• SELECTED PASSAGE
○ ○ ○ ○ ○

“Be Prepared!” Reflections On The North Korean Children’s Union
In reviewing the official handbook of the Boy Scouts of America, John Atherton writes, “The connection between a society’s view of its past and the world it creates for its youth has always been a close one.” If youth is, indeed, “a period of recuperation of outmoded forms of behavior,” then we might view the North Korean Children’s Union’s (KCU) revival over the past year as more than just an insight into the ways in which the youngest members of North Korea are mobilized in service of the Songun state. Looking at the structure, ritual, and uniforms (down to the signature red neckerchief) at last week’s congress for the Korean Children’s Union, Christopher Richardson, doctoral candidate at the University of Sydney, delves into the renewed significance of the organization just as the nation marches onward in the second year under its young leader. – Darcie Draudt, Assistant Editor
by Christopher Richardson
On June 6, 2013, the Democratic People’s Republic of Korea (DPRK) celebrated the Seventh Congress of the Korean Children’s Union (KCU) in Pyongyang. A feature of North Korean civic life since the organization’s inception in 1946, the Children’s Union (조선소년단) has experienced a revival under the leadership of Kim Jong-un. This year repeated the mass spectacle of 2012, as delegates from across North Korea arrived in Pyongyang for a week of celebrations, publicly re-consecrating the commitment of Kim Jong-un to his youngest constituency, and binding children to the political aims of the state. Moreover, whilst the Union continues to engage in all its usual activities–singing, dancing, and parading–this is undoubtedly a Children’s Union for the songun era. On June 3, Rodong Sinmun reported that members of the Children’s Union in Hamhung had “donated multiple launch rocket systems” to the Korean People’s Army (KPA), as an example of the Union’s long-tradition of “Do Good” activities. [1] Not your typical Bob-a-Job, then. This post will consider the revival of the Korean Children’s Union under Kim Jong-un, and its continued importance in North Korean civic life.

○ ○ ○ ○ ○

• JOB 1
Resize the click coordinates in the answers of the entries, in the part that opens with the line containing "Image resolution: width=395" and closes with the line containing "[x=1022, y=291]", by multiplying each by 0.75 and rounding to whole numbers, with halves rounded up. Reproduce every line of that part, requests included, and leave all other numbers unchanged.
The entries have no connection to the article on the North Korean Children's Union.

○ ○ ○ ○ ○

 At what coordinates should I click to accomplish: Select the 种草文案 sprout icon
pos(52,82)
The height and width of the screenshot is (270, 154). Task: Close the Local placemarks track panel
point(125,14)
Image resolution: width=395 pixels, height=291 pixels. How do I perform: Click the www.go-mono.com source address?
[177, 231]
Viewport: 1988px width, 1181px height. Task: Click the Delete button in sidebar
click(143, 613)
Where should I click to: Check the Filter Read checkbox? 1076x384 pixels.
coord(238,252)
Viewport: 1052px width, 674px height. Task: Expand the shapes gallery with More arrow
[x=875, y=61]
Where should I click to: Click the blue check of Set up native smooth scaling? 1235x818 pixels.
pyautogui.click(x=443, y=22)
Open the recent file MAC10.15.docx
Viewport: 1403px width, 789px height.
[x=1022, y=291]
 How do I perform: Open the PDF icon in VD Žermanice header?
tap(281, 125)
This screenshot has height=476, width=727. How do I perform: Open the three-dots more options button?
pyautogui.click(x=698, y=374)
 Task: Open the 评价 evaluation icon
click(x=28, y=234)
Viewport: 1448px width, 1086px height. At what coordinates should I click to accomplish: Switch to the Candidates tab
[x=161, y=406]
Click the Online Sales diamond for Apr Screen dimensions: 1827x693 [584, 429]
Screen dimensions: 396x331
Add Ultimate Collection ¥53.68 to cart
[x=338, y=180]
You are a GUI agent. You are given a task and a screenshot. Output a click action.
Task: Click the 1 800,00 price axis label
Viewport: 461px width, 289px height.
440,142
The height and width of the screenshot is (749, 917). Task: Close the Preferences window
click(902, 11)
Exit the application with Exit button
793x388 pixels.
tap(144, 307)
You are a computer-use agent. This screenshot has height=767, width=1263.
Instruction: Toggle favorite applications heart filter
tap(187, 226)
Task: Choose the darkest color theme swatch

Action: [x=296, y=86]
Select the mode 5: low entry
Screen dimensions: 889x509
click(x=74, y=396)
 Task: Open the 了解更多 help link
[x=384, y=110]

○ ○ ○ ○ ○

• JOB 2
Reproduce the full article on the North Korean Children's Union word for word.

• TASK RESPONSE 1
Image resolution: width=395 pixels, height=291 pixels. How do I perform: Click the www.go-mono.com source address?
[133, 173]
Viewport: 1988px width, 1181px height. Task: Click the Delete button in sidebar
click(107, 460)
Where should I click to: Check the Filter Read checkbox? 1076x384 pixels.
coord(179,189)
Viewport: 1052px width, 674px height. Task: Expand the shapes gallery with More arrow
[x=656, y=46]
Where should I click to: Click the blue check of Set up native smooth scaling? 1235x818 pixels.
pyautogui.click(x=332, y=17)
Open the recent file MAC10.15.docx
Viewport: 1403px width, 789px height.
[x=767, y=218]

• TASK RESPONSE 2
“Be Prepared!” Reflections On The North Korean Children’s Union
In reviewing the official handbook of the Boy Scouts of America, John Atherton writes, “The connection between a society’s view of its past and the world it creates for its youth has always been a close one.” If youth is, indeed, “a period of recuperation of outmoded forms of behavior,” then we might view the North Korean Children’s Union’s (KCU) revival over the past year as more than just an insight into the ways in which the youngest members of North Korea are mobilized in service of the Songun state. Looking at the structure, ritual, and uniforms (down to the signature red neckerchief) at last week’s congress for the Korean Children’s Union, Christopher Richardson, doctoral candidate at the University of Sydney, delves into the renewed significance of the organization just as the nation marches onward in the second year under its young leader. – Darcie Draudt, Assistant Editor
by Christopher Richardson
On June 6, 2013, the Democratic People’s Republic of Korea (DPRK) celebrated the Seventh Congress of the Korean Children’s Union (KCU) in Pyongyang. A feature of North Korean civic life since the organization’s inception in 1946, the Children’s Union (조선소년단) has experienced a revival under the leadership of Kim Jong-un. This year repeated the mass spectacle of 2012, as delegates from across North Korea arrived in Pyongyang for a week of celebrations, publicly re-consecrating the commitment of Kim Jong-un to his youngest constituency, and binding children to the political aims of the state. Moreover, whilst the Union continues to engage in all its usual activities–singing, dancing, and parading–this is undoubtedly a Children’s Union for the songun era. On June 3, Rodong Sinmun reported that members of the Children’s Union in Hamhung had “donated multiple launch rocket systems” to the Korean People’s Army (KPA), as an example of the Union’s long-tradition of “Do Good” activities. [1] Not your typical Bob-a-Job, then. This post will consider the revival of the Korean Children’s Union under Kim Jong-un, and its continued importance in North Korean civic life.